What is the monthly payment? Does it pinch your monthly budget? If you paid it off, what would you do with the money?
I think the thing that maxes your credit rating is to pay it off over like a year or 18 months. Either with regular monthly payments or the minimum payment and then a lump sum at the end.
But really at that interest rate, if you just made the regular payment for five years I can't see being an MM scold. Okay sure if you put all the payment money into the S&P over that time, but we're you really going to do that? And if the answer is "yes", why not just do that with the cash savings you are considering using to pay it off now?
If you want the installment loan on his credit history, I'd probably break up the loan amount into 12ths or 24ths and pay that amount each month so you get the benefit of the added credit history and the loan out of the way in a short amount of time. I'd probably do the same for the SLs if you want them gone.
I'd just round up the payment each month to the nearest hundred. That way, it would be paid off some early and your H could gain a bit more credit history.
This is what we've always done. It's helped us pay off all our cars 1-2 years early on a 5 year loan.
This was our plan for DH's car... and the payment is $398.xx lol. So we round up to $450.
We financed whatever we couldn't put on our cc when we bought our car. I think it's 1.9%. We are just making the $950/month payment. I see no reason to pay it down early.
the general consensus on the board is not to pay down a mortgage but invest instead, The same logic should apply.
Holy fuckballs. Does your car give you a handjob every time you drive it?
The comparison to a mortgage is not quite on point since a car is always a depreciating asset while a house is - at least theoretically - an appreciating asset.

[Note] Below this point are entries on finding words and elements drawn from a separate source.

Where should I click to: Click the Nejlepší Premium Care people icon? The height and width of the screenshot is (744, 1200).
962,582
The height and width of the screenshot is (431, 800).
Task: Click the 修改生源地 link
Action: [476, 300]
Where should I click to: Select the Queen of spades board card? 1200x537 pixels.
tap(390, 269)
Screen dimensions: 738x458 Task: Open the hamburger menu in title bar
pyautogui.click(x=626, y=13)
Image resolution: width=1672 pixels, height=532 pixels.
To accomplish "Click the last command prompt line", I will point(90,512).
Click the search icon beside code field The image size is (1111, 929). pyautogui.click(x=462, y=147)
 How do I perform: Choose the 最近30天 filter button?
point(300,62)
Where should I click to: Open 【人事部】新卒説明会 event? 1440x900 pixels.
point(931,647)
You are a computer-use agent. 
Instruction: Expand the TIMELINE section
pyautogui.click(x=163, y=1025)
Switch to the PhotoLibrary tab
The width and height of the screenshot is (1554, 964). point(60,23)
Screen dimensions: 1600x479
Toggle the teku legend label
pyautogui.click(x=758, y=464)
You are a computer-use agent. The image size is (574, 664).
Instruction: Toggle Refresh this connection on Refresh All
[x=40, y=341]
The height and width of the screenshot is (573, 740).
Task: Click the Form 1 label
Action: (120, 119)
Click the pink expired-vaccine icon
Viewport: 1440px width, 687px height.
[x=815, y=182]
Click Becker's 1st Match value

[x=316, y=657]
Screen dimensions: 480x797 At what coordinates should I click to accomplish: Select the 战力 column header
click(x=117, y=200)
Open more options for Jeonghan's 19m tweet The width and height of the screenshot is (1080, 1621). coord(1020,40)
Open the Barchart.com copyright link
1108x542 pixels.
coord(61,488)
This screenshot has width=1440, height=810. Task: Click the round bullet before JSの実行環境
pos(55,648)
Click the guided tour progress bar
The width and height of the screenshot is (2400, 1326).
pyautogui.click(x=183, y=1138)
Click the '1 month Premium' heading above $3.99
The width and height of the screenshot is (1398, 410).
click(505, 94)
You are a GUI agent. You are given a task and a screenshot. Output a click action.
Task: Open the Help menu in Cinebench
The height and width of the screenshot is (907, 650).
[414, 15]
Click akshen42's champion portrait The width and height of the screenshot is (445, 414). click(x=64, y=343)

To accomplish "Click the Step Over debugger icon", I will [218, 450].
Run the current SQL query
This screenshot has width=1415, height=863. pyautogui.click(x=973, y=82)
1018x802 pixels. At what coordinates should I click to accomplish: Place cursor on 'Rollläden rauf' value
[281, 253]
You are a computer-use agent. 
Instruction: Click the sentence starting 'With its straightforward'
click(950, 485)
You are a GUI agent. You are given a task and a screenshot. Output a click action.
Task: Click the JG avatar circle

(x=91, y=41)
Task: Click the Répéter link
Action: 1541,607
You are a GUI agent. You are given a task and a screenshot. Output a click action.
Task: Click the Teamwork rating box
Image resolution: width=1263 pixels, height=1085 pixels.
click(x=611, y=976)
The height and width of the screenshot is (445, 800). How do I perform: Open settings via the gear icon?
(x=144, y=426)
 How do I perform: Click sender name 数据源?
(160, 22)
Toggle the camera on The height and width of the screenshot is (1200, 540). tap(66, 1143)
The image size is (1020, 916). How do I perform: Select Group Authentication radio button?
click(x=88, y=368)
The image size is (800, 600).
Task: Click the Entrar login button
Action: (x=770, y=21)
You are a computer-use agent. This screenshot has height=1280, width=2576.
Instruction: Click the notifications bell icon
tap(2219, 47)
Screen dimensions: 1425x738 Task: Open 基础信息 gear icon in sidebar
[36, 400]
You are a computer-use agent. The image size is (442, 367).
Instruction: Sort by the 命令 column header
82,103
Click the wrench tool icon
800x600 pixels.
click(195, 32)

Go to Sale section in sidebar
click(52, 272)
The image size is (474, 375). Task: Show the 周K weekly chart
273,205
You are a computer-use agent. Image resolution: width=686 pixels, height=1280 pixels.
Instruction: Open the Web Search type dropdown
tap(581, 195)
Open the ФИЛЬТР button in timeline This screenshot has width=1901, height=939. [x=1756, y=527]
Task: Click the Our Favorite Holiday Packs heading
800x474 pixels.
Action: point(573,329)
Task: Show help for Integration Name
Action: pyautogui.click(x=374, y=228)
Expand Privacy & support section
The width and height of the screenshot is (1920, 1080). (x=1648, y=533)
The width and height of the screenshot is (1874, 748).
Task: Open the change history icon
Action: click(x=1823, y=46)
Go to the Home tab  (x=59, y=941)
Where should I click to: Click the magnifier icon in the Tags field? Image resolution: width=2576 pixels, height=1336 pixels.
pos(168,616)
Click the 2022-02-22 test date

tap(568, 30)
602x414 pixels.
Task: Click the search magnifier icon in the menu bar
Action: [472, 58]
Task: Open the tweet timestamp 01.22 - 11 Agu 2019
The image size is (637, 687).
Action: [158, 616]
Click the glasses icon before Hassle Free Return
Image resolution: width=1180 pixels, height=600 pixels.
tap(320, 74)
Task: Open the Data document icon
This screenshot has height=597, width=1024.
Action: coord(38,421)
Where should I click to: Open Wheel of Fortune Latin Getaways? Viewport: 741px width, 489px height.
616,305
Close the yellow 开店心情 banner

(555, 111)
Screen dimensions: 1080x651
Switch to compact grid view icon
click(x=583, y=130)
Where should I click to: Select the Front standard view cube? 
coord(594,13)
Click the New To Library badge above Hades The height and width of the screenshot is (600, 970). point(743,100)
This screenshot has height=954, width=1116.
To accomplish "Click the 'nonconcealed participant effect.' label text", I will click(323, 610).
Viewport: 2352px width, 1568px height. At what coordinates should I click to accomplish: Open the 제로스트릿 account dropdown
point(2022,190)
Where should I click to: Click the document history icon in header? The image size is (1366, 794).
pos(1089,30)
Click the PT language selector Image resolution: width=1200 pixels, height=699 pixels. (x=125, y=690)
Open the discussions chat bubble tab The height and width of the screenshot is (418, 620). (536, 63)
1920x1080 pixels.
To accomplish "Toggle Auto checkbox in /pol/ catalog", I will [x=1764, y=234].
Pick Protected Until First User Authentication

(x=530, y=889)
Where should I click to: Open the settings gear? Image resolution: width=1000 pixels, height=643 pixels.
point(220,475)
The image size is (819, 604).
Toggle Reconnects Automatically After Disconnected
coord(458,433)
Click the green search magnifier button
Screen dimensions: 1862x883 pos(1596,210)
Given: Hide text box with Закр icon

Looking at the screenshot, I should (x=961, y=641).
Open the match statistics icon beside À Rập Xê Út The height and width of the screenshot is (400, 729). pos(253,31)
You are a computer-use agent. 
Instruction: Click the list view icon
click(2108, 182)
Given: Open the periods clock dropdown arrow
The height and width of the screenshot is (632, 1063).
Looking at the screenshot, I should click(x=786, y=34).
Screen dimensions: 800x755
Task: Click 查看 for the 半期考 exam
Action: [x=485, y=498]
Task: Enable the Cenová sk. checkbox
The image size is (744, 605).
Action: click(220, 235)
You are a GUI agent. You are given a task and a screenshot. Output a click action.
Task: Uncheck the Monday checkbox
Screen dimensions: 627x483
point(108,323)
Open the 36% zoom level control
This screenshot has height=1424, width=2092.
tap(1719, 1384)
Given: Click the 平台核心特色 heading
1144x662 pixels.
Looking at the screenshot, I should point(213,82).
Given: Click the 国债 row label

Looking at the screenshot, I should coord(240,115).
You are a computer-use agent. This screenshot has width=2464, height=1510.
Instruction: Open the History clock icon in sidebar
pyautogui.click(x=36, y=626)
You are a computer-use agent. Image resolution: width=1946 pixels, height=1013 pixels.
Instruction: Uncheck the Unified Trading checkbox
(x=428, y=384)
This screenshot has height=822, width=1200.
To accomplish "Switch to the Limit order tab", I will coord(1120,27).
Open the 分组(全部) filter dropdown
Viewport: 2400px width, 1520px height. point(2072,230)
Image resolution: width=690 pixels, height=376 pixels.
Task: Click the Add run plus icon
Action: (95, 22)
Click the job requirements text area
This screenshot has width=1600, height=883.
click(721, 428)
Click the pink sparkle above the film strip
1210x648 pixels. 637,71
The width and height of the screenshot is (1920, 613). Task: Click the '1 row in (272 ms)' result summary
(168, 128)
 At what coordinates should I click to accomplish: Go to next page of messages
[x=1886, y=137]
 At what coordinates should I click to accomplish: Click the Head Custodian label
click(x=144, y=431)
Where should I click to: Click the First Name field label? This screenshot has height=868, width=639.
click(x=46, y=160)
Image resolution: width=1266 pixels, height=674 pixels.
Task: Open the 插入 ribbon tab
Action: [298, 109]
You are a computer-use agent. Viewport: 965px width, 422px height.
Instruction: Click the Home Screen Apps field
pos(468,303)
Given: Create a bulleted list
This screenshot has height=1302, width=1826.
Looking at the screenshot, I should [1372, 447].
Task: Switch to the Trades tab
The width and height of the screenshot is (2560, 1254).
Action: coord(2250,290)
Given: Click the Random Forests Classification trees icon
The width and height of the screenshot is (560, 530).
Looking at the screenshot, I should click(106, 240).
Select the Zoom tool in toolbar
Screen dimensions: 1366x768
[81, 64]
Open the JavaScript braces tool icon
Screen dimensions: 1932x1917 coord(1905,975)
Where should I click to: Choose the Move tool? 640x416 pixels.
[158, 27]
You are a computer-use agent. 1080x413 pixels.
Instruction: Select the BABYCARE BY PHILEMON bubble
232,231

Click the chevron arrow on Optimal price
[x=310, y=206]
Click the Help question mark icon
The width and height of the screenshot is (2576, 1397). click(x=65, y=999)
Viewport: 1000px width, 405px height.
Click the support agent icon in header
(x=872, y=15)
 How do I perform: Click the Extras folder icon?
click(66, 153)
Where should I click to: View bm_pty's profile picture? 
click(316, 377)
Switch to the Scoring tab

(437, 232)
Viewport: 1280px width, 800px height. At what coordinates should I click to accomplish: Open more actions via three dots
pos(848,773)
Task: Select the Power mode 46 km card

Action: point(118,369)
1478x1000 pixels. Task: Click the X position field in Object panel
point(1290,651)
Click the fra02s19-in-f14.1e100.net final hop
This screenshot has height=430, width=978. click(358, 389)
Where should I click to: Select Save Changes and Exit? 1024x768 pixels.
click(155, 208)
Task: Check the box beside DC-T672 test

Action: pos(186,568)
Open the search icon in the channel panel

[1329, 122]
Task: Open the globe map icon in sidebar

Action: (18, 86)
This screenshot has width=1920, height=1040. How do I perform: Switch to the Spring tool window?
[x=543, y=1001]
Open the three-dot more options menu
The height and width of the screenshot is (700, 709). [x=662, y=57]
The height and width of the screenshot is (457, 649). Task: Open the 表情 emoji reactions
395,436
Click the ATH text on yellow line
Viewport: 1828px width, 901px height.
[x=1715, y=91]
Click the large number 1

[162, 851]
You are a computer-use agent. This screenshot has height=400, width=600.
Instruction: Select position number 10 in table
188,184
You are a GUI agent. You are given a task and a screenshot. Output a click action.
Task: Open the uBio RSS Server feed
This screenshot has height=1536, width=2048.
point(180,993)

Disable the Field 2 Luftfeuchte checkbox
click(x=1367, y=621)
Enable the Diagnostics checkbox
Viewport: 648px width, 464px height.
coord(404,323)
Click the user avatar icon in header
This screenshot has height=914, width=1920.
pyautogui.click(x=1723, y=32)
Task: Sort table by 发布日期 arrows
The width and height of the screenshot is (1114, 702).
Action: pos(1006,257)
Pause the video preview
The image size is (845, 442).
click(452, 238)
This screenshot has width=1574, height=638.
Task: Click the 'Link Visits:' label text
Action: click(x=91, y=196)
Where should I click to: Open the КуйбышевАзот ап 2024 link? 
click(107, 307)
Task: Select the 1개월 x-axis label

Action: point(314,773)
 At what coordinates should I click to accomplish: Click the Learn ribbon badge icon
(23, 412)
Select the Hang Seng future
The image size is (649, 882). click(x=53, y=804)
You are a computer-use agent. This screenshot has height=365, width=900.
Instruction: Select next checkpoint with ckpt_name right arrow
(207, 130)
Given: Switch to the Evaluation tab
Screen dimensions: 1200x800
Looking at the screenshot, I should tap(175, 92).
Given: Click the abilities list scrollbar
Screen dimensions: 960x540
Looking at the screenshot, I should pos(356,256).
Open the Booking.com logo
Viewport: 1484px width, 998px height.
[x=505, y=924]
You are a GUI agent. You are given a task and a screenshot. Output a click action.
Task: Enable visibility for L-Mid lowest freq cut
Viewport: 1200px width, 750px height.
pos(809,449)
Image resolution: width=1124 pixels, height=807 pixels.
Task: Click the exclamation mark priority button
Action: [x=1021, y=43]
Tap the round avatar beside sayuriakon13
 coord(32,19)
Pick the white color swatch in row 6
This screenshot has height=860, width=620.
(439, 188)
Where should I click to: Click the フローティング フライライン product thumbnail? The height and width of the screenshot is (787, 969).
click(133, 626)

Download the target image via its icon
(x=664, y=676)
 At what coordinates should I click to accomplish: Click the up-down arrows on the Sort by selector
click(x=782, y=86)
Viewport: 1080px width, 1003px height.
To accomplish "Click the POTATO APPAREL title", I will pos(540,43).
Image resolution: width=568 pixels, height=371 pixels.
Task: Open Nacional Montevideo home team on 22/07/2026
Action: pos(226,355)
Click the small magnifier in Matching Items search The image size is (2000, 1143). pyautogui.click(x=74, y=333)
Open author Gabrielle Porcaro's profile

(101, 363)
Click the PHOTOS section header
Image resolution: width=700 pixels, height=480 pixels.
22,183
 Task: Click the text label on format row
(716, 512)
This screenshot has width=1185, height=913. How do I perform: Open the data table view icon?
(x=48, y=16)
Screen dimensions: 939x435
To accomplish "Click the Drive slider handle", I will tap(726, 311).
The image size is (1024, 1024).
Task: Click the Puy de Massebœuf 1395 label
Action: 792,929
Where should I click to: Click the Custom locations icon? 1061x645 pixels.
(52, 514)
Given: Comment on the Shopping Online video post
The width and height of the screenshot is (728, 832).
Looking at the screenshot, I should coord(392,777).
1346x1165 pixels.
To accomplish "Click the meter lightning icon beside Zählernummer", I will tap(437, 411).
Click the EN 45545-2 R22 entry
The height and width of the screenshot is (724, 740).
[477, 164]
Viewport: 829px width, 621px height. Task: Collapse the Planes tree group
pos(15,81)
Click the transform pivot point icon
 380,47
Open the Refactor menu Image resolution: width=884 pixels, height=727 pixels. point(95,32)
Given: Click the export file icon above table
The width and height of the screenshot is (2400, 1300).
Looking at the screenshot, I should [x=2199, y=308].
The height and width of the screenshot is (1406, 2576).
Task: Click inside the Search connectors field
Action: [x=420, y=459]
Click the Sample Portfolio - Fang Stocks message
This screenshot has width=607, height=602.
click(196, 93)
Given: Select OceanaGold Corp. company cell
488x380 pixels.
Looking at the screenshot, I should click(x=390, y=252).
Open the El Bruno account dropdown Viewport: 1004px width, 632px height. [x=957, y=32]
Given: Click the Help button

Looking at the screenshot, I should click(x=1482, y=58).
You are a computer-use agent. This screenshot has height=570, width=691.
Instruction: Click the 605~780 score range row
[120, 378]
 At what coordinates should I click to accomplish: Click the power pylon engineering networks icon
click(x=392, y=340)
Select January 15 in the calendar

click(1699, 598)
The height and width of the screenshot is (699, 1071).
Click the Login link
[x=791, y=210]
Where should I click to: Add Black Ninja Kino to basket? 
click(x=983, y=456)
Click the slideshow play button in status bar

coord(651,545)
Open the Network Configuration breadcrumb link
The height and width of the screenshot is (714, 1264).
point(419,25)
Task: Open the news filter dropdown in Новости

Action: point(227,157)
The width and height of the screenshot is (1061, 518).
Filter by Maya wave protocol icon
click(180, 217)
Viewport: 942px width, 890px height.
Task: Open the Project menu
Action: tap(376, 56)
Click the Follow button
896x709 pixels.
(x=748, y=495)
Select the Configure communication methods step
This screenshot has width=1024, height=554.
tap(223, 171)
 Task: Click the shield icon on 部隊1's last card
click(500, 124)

HOWEVER, when someone has an interest rate as low as v does, I would apply the same logic and would not pay it off early. In this case, I wouldn't even worry too much about being underwater on the car because a) she didn't buy a terribly expensive car, and b) knowing what we know of their overall financial picture, they could pay off the loan in the future even if they were underwater.
. I don't remember extract details but it was around $35 or $40k and we financed it over 3 years.
I don't see what the appreciating vs depreciating asset has to do with it. If she took the $10k or whatever and invested it she should earn more than she would have by paying the car off early. The math still applies.
What is the monthly payment? Does it pinch your monthly budget? If you paid it off, what would you do with the money?
I think the thing that maxes your credit rating is to pay it off over like a year or 18 months. Either with regular monthly payments or the minimum payment and then a lump sum at the end.
But really at that interest rate, if you just made the regular payment for five years I can't see being an MM scold. Okay sure if you put all the payment money into the S&P over that time, but we're you really going to do that? And if the answer is "yes", why not just do that with the cash savings you are considering using to pay it off now?
ETA and yes, SLs first.
Monthly payment is $260 or something like that -- not anything that will pinch except that I've never had a car payment before so it will annoy me. Although I plan to set the payment up to be taken out of our Capital One 360 account, which is money we never touch and tend to forget about and really, we have a lot more money sitting in cash than I think we should so I'm happy that it will at least be earmarked for something.
I am thinking of putting $5000 in the market this week as a "I *am* putting at least some of the money right in the market" gesture. We'd probably add more on a rolling basis?
I'd just round up the payment each month to the nearest hundred. That way, it would be paid off some early and your H could gain a bit more credit history.
This is exactly what we do. It takes months off the loan, but if something should happen, we can always resort back to the lower payments.
Especially if you trust yourselves to have the discipline to invest the money (I trust you to do so). Set up an auto payment to your brokerage account for the amount of the car payment if you have to.